GIVEN REQUEST 1: In the review of The Admiral, what business is the gastropub across the street from?
GIVEN REQUEST 2: From the review of The Admiral, output the passage from "Which doesn’t mean" up to and including "you at all.".

TEXT SEGMENT:

START

The Admiral

Flavor: Warm and cozy continental
Ambiance: Neighborhood watering hole for the hippest of neighbors

I’m quite sure I’d have to surrender my alternative-press credentials if I didn’t like The Admiral.

The Admiral, the snug little gastropub that suddenly materialized late last year across the street from BJ’s convenience store on Haywood Road, probably hews more closely to the tenets of good alt-journalism than any giveaway tabloid-sized paper you’re likely to find. According to the Association of Alternative Newsweeklies, the member-driven group charged with corralling an oft-unruly bunch of papers, the best examples of the alternative press focus on local culture, exhibit an informal and sometimes profane style, tolerate freedom and social difference and generally do what the mainstream doesn’t. And how does The Admiral rank against those lofty criteria? Check, check, check and check.

The AAN is slightly too hip to mention the final component to which all weeklies aspire: Effortless cool, a category in which the Admiral excels. Surely you don’t have to be tight-jeaned and tattooed to dine here, but it’s impossible to dodge the self-assured aesthetic that prevails. The Admiral, with its muted lighting and Po-Mo patrons, feels very much like a trendy Williamsburg dive bar—albeit with significantly more square footage.

Struggling artists’ fantasies of la vie artistique extend even to the hack jobs they work to support their creative habits, and it’s easy to imagine them pining for meaningless work at a place like the Admiral. It’s nigh impossible—not to mention unworthy of one’s memoir—to dither about first drafts with a fellow fry cook at McDonalds. But The Admiral, by contrast, reverberates with knowingness and an almost-total nonchalance about the actual business of food service.

Which doesn’t mean the food isn’t good. In its own offhanded way, the Admiral does a masterful job of serving starving-artist comfort food—utilitarian white plates piled high with sautéed tofu, clumps of spinach and crackly roasted potatoes, all done up to match the season. Many of its offerings are downright lovely. Still, food isn’t always front and center here: If having to read this far into the review to find a mention of what’s emerging from the Admiral’s open kitchen made you wish you had something far less aggravating to do, like listen to the steady drone of a drill outside your office window, then the easygoing vibe at the Admiral might not suit you at all.

END

INFORMATION PROVIDED:
START

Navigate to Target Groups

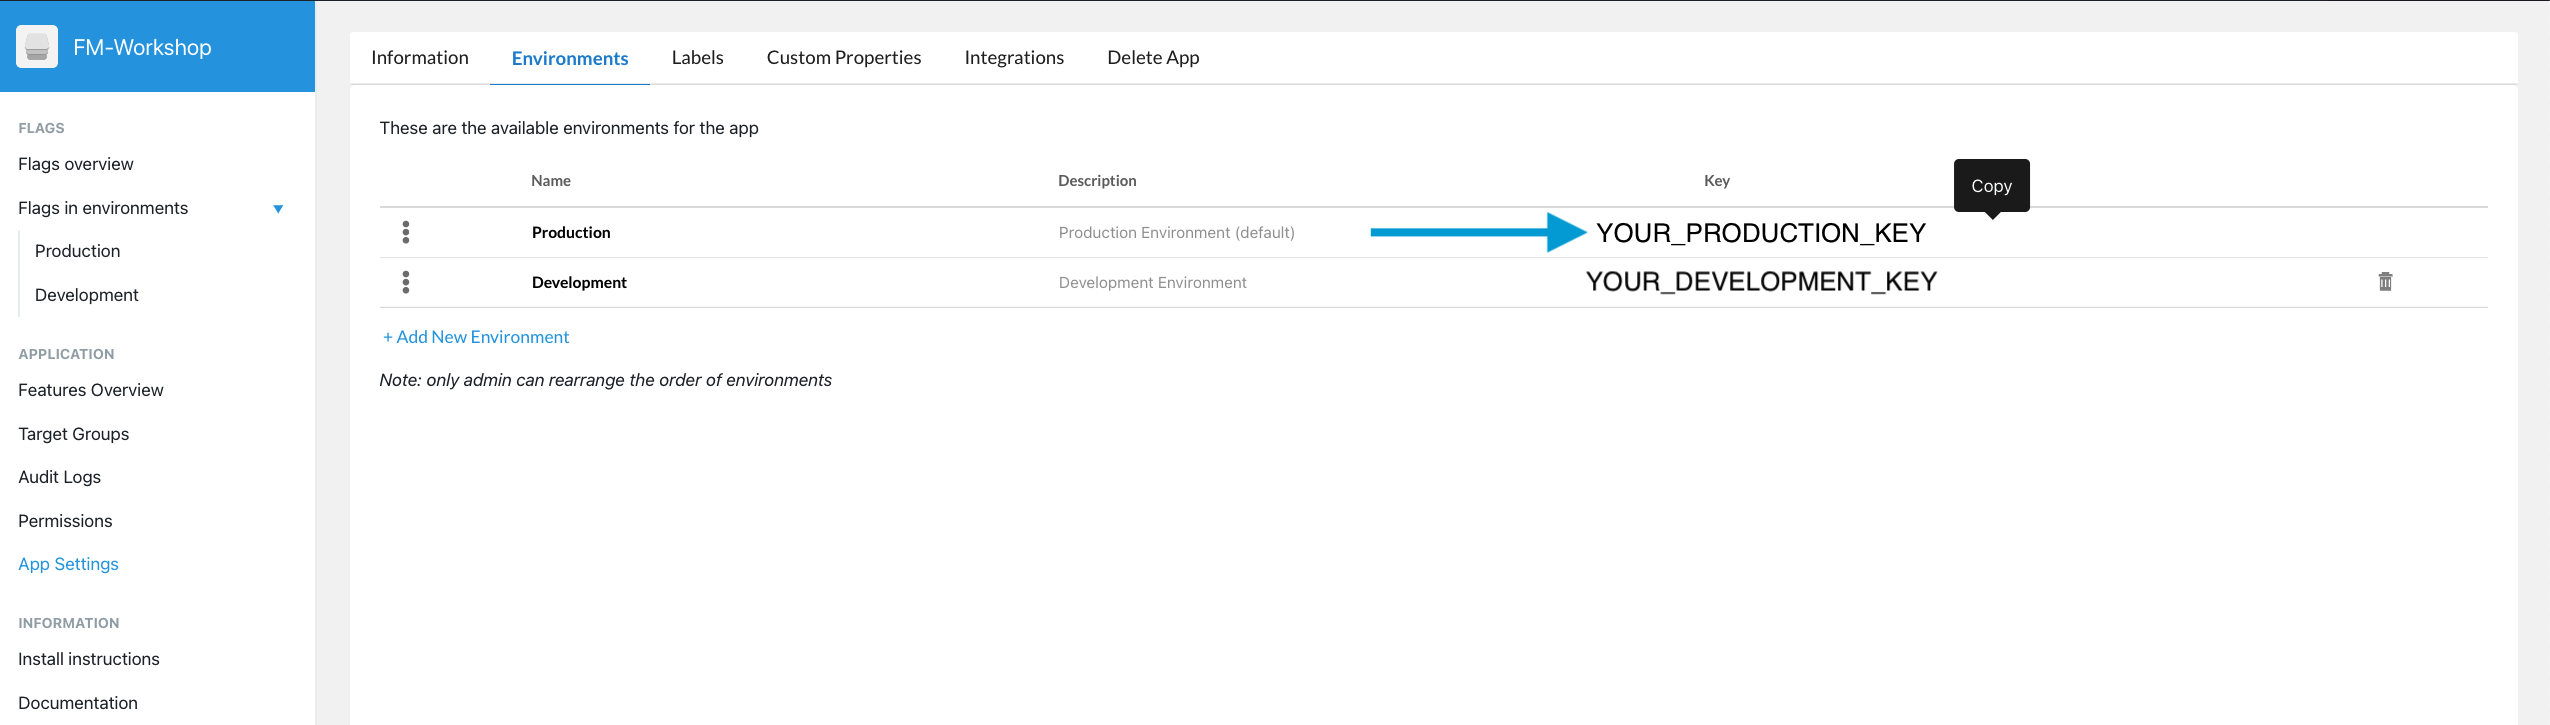pos(73,434)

END

FULL ANSWER 1: BJ’s convenience store on Haywood Road.

FULL ANSWER 2:
Which doesn’t mean the food isn’t good. In its own offhanded way, the Admiral does a masterful job of serving starving-artist comfort food—utilitarian white plates piled high with sautéed tofu, clumps of spinach and crackly roasted potatoes, all done up to match the season. Many of its offerings are downright lovely. Still, food isn’t always front and center here: If having to read this far into the review to find a mention of what’s emerging from the Admiral’s open kitchen made you wish you had something far less aggravating to do, like listen to the steady drone of a drill outside your office window, then the easygoing vibe at the Admiral might not suit you at all.